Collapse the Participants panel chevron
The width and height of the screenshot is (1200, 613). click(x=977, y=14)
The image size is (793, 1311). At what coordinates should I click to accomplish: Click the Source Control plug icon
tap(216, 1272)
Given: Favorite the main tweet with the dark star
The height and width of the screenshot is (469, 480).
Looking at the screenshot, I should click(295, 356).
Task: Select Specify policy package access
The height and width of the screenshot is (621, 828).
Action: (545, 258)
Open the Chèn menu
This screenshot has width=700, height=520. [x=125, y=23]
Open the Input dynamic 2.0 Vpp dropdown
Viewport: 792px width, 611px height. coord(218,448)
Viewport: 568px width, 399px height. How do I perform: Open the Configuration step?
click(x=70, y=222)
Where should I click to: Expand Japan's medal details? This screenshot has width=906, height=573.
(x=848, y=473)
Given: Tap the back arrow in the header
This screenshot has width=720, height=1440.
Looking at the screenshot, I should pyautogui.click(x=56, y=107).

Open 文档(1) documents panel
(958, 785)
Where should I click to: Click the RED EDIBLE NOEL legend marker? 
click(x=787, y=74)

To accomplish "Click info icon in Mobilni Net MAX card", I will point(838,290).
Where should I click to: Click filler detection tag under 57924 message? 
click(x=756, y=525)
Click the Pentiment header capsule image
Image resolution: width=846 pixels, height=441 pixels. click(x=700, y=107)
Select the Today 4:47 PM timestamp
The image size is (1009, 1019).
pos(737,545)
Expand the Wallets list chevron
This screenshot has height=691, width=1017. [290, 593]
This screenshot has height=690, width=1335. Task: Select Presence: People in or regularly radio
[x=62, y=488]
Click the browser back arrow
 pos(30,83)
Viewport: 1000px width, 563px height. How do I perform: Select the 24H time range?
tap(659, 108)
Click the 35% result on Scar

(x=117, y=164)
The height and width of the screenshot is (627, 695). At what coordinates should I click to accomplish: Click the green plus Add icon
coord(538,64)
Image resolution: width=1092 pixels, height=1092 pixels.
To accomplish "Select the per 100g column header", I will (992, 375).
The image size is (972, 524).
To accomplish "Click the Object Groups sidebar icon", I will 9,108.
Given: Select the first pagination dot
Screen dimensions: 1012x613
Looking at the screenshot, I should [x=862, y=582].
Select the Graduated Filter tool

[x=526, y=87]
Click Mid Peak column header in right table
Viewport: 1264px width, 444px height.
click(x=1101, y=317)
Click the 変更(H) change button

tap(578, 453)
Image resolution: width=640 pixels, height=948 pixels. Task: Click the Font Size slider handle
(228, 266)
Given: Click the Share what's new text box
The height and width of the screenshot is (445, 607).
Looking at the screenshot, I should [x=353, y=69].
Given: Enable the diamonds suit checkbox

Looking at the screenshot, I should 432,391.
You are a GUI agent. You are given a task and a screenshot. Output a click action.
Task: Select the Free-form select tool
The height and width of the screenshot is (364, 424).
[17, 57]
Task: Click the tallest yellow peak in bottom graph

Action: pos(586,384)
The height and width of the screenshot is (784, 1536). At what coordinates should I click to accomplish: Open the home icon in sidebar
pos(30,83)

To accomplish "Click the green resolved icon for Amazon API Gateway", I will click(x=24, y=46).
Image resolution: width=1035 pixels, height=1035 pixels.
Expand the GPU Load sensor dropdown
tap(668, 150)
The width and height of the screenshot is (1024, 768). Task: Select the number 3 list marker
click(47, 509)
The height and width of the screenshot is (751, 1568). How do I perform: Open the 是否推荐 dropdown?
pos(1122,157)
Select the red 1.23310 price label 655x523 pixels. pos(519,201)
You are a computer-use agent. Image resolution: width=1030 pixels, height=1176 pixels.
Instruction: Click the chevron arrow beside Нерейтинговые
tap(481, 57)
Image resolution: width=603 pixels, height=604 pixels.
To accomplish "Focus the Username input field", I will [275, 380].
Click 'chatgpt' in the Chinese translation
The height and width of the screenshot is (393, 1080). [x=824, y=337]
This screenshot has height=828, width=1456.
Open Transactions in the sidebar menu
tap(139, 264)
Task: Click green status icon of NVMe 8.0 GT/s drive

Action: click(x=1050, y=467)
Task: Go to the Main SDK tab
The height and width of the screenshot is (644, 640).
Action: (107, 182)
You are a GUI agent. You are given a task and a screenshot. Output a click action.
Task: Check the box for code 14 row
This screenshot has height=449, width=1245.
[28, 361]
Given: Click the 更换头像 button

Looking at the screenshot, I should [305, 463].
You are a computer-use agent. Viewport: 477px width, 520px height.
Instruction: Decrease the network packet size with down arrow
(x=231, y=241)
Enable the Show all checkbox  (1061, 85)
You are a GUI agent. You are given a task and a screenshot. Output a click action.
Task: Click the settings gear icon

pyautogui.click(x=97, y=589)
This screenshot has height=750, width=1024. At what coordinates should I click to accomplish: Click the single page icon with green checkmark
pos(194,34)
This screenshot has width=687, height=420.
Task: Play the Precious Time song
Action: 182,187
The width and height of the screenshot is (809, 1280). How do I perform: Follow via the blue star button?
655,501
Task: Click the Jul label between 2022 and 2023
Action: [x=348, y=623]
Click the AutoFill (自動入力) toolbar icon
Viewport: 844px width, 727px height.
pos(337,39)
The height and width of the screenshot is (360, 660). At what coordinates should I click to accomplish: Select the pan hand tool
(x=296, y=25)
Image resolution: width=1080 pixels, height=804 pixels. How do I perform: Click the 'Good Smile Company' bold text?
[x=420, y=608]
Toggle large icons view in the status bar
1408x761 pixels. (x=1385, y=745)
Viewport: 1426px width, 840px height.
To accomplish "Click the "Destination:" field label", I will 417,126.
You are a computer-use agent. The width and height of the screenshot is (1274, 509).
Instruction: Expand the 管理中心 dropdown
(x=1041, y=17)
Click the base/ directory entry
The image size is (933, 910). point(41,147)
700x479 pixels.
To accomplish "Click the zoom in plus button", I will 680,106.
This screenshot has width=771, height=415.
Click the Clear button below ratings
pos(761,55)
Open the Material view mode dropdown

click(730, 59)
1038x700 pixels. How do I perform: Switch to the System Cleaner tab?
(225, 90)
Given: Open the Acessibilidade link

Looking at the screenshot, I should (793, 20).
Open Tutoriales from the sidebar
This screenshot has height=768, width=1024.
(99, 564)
===============
* **HOW TO COMPLETE THIS TASK**
Would you copy, unchanged, the stretch of the records above that begins at the line containing "Screen dimensions: 1012x613" and ends at the line containing "You are a computer-use agent. Image", and only that?

* **SOLUTION FOR THIS TASK**
Screen dimensions: 1012x613
Looking at the screenshot, I should [x=862, y=582].
Select the Graduated Filter tool

[x=526, y=87]
Click Mid Peak column header in right table
Viewport: 1264px width, 444px height.
click(x=1101, y=317)
Click the 変更(H) change button

tap(578, 453)
Image resolution: width=640 pixels, height=948 pixels. Task: Click the Font Size slider handle
(228, 266)
Given: Click the Share what's new text box
The height and width of the screenshot is (445, 607).
Looking at the screenshot, I should [x=353, y=69].
Given: Enable the diamonds suit checkbox

Looking at the screenshot, I should 432,391.
You are a GUI agent. You are given a task and a screenshot. Output a click action.
Task: Select the Free-form select tool
The height and width of the screenshot is (364, 424).
[17, 57]
Task: Click the tallest yellow peak in bottom graph

Action: pos(586,384)
The height and width of the screenshot is (784, 1536). At what coordinates should I click to accomplish: Open the home icon in sidebar
pos(30,83)

To accomplish "Click the green resolved icon for Amazon API Gateway", I will click(x=24, y=46).
Image resolution: width=1035 pixels, height=1035 pixels.
Expand the GPU Load sensor dropdown
tap(668, 150)
The width and height of the screenshot is (1024, 768). Task: Select the number 3 list marker
click(47, 509)
The height and width of the screenshot is (751, 1568). How do I perform: Open the 是否推荐 dropdown?
pos(1122,157)
Select the red 1.23310 price label 655x523 pixels. pos(519,201)
You are a computer-use agent. Image resolution: width=1030 pixels, height=1176 pixels.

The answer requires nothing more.